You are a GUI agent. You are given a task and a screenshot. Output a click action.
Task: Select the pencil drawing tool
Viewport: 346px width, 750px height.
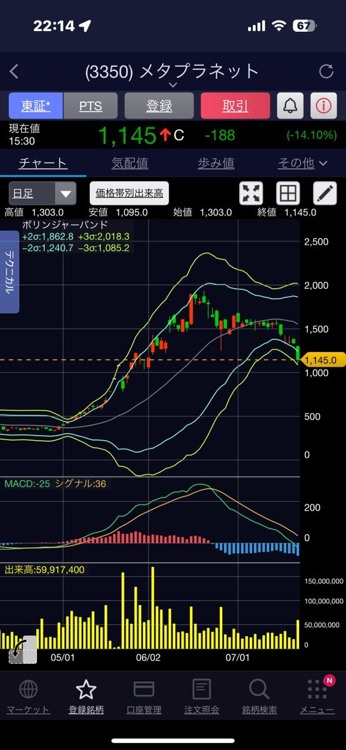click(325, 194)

===

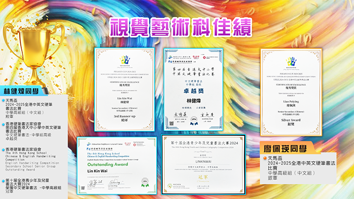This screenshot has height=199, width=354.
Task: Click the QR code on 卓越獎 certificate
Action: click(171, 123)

===

Written problem: Put the lines of the records into a numbered list, starting with the line containing "You are a GUI" and going on through the line containing "click(325, 194)". Skip any blank lines and leave the pictures out.

Reply:
1. You are a GUI agent. You are given a task and a screenshot. Output a click action.
2. Task: Select the pencil drawing tool
3. Viewport: 346px width, 750px height.
4. click(325, 194)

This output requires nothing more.